→ DESCRIPTION OF THE TASK
Retype all data exactly as given. Pictures should not be retyped.

#####

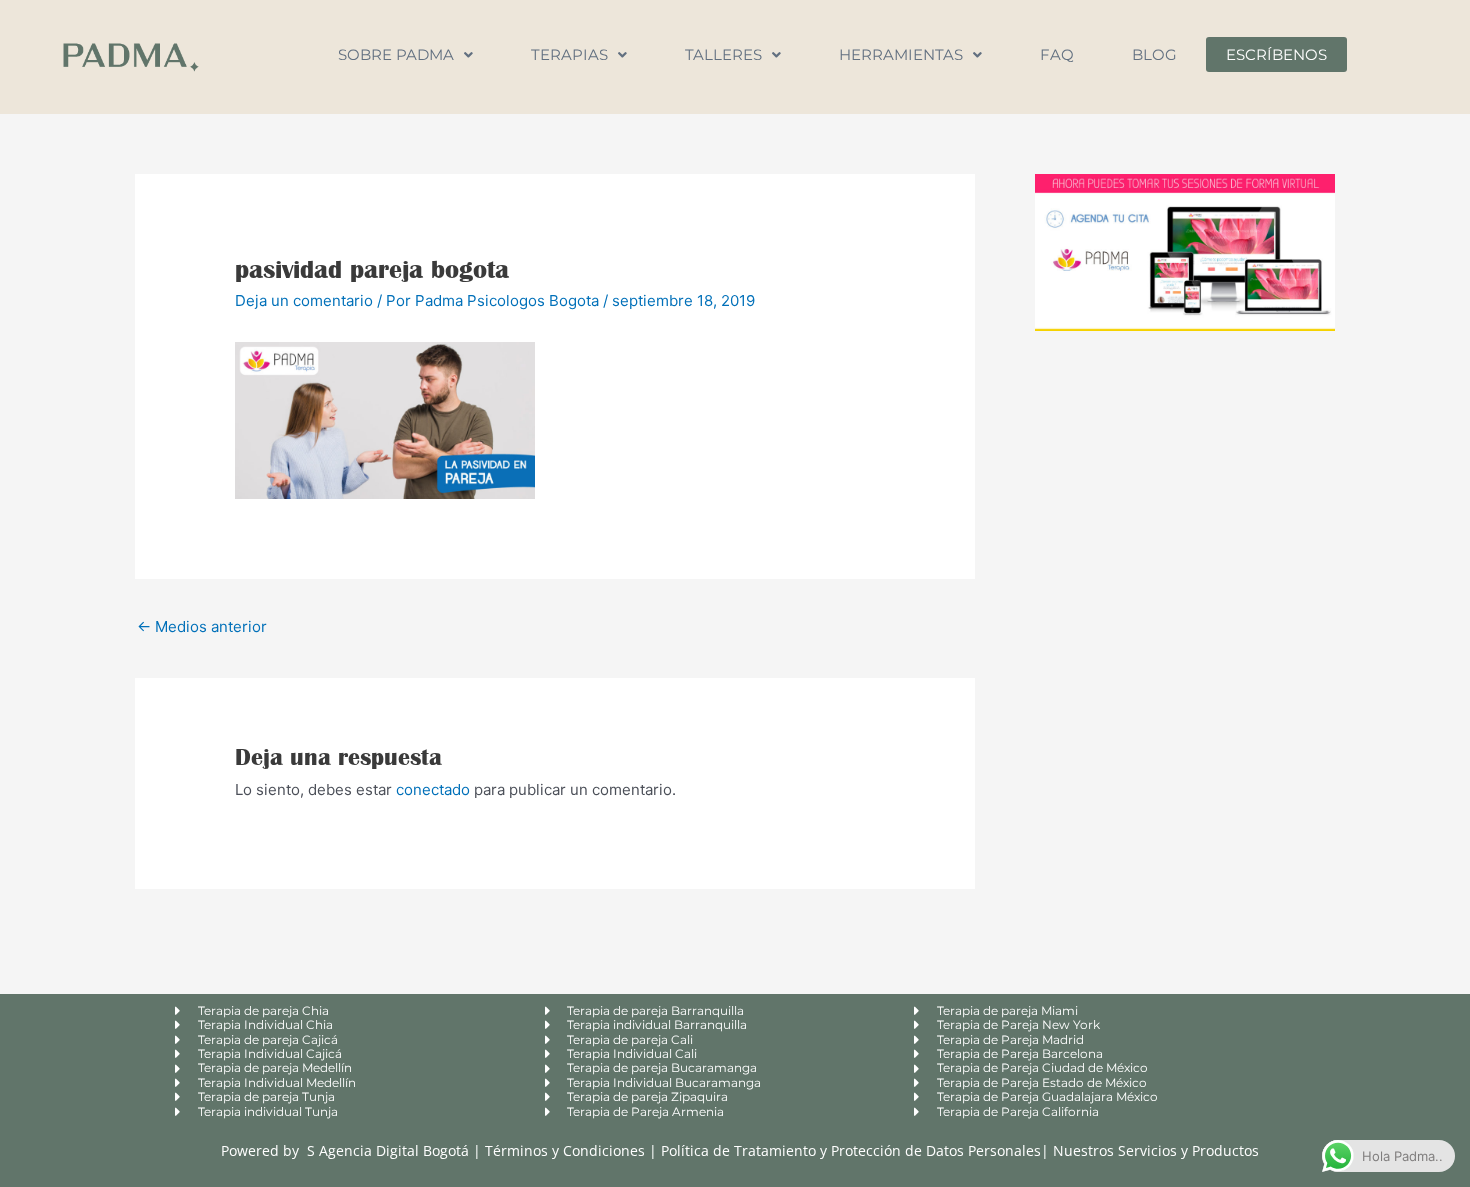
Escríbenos (1276, 54)
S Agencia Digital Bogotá (388, 1150)
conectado (433, 789)
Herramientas (901, 54)
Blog (1154, 54)
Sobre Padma (396, 54)
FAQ (1057, 54)
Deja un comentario (304, 300)
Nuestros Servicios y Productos (1156, 1150)
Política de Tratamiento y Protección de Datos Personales (851, 1150)
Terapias (569, 54)
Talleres (723, 54)
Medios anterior (202, 626)
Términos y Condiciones (567, 1150)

#####

→ TASK SOLUTION
Escríbenos (1276, 54)
S Agencia Digital Bogotá (388, 1150)
conectado (433, 789)
Herramientas (901, 54)
Blog (1154, 54)
Sobre Padma (396, 54)
FAQ (1057, 54)
Deja un comentario (304, 300)
Nuestros Servicios y Productos (1156, 1150)
Política de Tratamiento y Protección de Datos Personales (851, 1150)
Terapias (569, 54)
Talleres (723, 54)
Medios anterior (202, 626)
Términos y Condiciones (567, 1150)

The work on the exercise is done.